◆ Exercise ◆
All lines from the one that contains "Task: Click the Mentor App button" through the close of the entries below are to be repeated exactly, without any pictures.
· · · ·
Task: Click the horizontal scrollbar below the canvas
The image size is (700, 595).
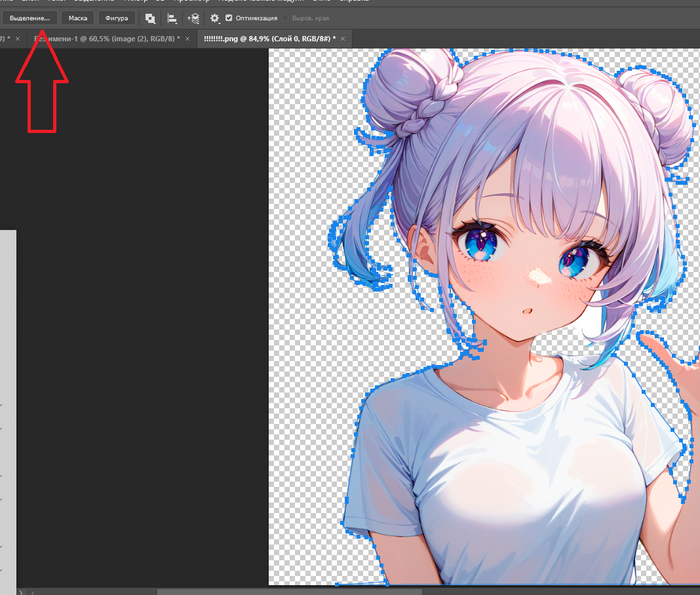Action: (x=400, y=590)

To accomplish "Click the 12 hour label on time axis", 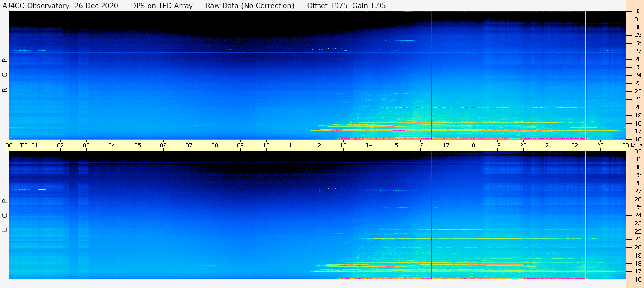I will [318, 145].
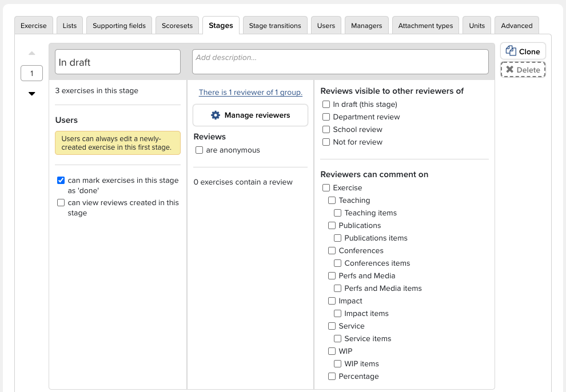Switch to the Stage transitions tab
This screenshot has height=392, width=566.
tap(275, 26)
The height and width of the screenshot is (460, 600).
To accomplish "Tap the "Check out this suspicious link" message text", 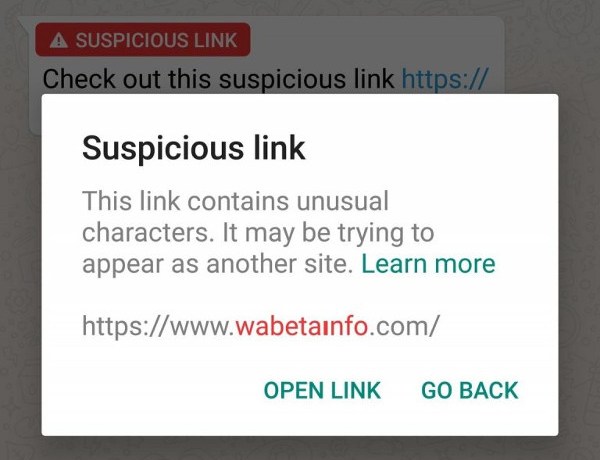I will coord(218,79).
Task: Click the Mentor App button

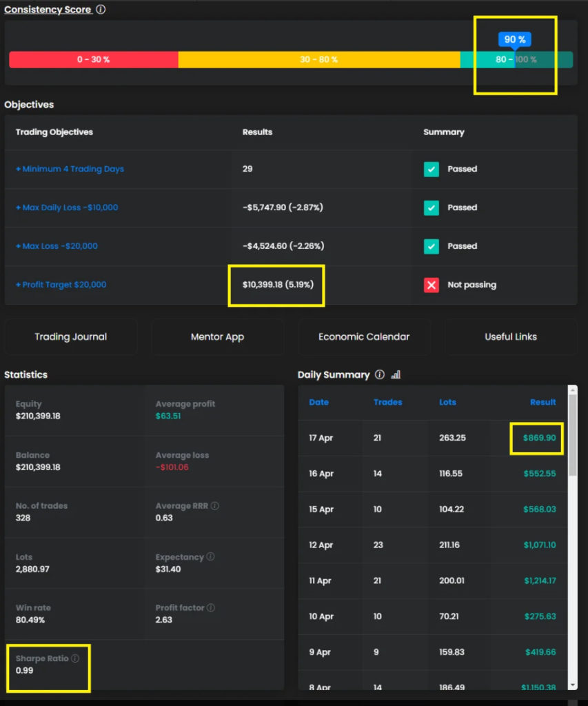Action: (x=217, y=337)
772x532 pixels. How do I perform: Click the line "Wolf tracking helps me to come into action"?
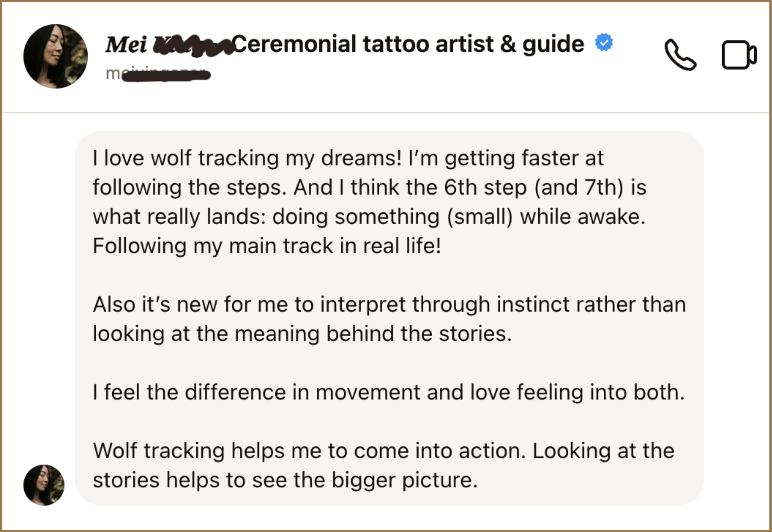(383, 451)
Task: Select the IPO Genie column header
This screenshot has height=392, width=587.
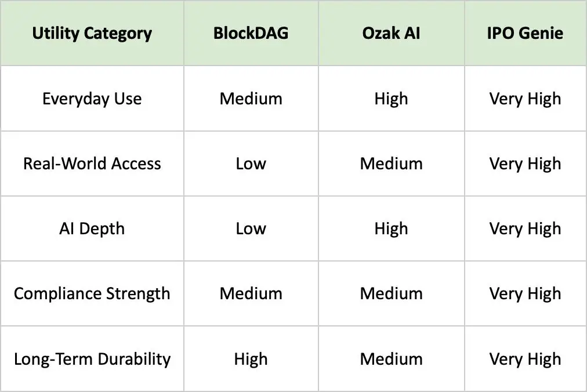Action: [x=525, y=33]
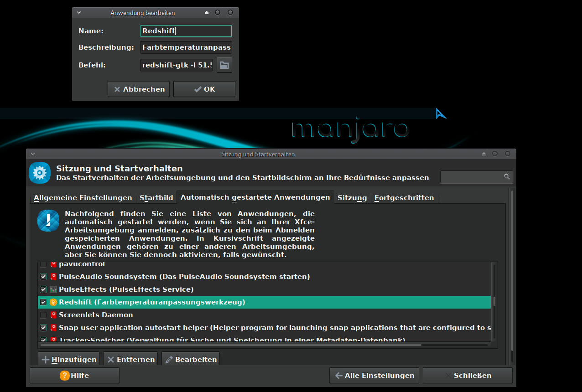
Task: Click the search magnifier icon
Action: point(507,177)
· · · ·
◆ Reply to the task ◆
Task: Click the Mentor App button

Action: (x=217, y=337)
772x532 pixels. How do I perform: Click the line "Wolf tracking helps me to come into action"?
(383, 451)
Task: Select the IPO Genie column header
This screenshot has height=392, width=587.
Action: [x=525, y=33]
Task: Click the search magnifier icon
Action: point(507,177)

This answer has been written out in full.